American judge (1924–2021)

Richard Cuddy Howe (January 20, 1924 – June 19, 2021) was an American politician and judge. At the time of his retirement in 2003, he was the only person in Utah history to serve as a member of the State House of Representatives, the State Senate, and the State Supreme Court. He served on the Utah Supreme Court from 1980 to 2002, and was the Chief Justice of the Utah Supreme Court from 1998 to April 2002.

== Life and career ==
Born in South Cottonwood, Utah, Howe attended Woodstock Elementary School in Murray, and graduated from Granite High School. He received a B.S. degree in speech from the University of Utah in 1943, and received his law degree from the University of Utah College of Law in 1948.

Howe was a member of the Church of Jesus Christ of Latter-day Saints. He and Juanita Lyon were married in the Salt Lake Temple with the marriage performed by John A. Widstoe. He served in multiple positions in The Church including as the first bishop of the Murray 11th ward, a member of the South Cottonwood Stake Presidency and a regional representative of the 12 apostles.

His brother, Allan Turner Howe, was a one-term U.S. Representative from Utah.

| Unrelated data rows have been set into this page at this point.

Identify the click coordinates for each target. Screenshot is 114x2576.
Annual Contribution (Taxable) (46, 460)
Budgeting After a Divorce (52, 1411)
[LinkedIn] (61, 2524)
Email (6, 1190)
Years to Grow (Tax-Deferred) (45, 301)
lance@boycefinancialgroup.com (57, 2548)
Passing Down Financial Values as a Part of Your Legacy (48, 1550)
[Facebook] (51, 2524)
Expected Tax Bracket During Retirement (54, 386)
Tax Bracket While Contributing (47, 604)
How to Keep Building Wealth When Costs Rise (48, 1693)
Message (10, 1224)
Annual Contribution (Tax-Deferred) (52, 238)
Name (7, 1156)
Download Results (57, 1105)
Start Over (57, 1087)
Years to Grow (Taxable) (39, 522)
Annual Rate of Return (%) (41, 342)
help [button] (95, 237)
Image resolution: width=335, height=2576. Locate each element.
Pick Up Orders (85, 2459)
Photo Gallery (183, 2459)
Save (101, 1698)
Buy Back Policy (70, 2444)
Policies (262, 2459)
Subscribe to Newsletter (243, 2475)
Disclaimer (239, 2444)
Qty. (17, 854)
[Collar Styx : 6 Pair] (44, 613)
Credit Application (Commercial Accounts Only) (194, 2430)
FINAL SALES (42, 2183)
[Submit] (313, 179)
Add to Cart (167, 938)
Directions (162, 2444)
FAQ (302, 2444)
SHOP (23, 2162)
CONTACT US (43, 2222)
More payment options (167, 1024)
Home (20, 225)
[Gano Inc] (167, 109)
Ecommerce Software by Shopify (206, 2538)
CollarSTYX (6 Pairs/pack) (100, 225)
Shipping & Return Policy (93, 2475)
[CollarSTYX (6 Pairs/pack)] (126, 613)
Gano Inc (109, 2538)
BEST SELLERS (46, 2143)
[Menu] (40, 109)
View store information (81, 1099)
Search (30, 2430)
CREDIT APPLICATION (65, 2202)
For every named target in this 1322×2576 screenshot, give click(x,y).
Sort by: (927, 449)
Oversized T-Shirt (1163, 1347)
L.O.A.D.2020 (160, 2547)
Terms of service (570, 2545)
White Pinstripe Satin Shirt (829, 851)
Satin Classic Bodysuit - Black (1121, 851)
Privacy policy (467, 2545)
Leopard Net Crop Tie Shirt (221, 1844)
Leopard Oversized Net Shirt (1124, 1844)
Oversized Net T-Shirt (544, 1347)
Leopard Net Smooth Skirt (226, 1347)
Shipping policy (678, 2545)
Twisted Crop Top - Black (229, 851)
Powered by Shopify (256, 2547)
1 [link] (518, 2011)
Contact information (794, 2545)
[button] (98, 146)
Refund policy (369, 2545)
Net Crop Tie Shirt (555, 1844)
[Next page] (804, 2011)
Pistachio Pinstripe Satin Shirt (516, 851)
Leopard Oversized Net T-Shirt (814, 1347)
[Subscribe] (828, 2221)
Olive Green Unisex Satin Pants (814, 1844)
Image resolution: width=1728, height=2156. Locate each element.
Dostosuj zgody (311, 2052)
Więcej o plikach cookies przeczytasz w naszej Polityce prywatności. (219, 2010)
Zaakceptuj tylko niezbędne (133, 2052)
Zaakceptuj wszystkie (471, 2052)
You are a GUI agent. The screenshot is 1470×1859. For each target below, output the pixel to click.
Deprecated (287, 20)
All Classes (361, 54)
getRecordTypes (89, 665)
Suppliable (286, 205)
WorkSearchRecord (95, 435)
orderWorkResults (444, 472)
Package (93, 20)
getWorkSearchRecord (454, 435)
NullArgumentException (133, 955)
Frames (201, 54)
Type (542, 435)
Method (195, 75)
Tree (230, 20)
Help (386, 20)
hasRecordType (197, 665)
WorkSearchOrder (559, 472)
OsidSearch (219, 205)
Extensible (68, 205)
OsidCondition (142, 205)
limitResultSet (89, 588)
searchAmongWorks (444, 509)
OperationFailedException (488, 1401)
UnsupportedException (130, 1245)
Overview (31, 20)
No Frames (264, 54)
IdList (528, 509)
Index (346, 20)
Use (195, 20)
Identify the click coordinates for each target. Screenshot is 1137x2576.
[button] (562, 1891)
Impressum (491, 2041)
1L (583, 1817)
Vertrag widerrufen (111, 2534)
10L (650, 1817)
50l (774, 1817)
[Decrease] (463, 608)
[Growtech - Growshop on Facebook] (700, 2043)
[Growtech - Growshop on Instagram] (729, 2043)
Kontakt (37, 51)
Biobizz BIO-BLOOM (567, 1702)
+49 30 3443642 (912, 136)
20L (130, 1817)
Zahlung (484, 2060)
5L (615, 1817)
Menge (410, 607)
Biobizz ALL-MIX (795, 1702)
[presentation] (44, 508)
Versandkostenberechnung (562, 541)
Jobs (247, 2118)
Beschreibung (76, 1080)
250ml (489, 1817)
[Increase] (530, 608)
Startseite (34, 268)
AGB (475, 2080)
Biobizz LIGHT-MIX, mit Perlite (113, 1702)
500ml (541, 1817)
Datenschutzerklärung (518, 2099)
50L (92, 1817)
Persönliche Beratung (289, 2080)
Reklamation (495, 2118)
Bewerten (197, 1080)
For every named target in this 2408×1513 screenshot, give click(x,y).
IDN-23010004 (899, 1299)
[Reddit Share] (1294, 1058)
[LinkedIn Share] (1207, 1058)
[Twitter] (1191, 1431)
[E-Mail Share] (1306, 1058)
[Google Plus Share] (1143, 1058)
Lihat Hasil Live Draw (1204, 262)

Howe served eighteen years in the Utah State Legislature as a Democrat: six terms in the Utah House of Representatives from 1951 to 1958, and from 1969 to 1972, and two terms in the Utah Senate, from 1972 to 1978. During this time he served as a Judge in the Murray City Court from 1953 to 1955, and as Speaker of the House from 1971 to 1972.

In December 1980, Utah Governor Scott M. Matheson appointed Howe to a seat on the Utah Supreme Court vacated by the resignation of Justice D. Frank Wilkins. Howe served as Associate Chief Justice from 1988 to 1993, and became chief justice in March 1998. He also served as the Judicial Council's representative on the Utah State Retirement Membership Council. Howe retired on December 31, 2002, and was succeeded on the Court by Jill Parrish.

He died on June 19, 2021, in Murray, Utah, at age 97.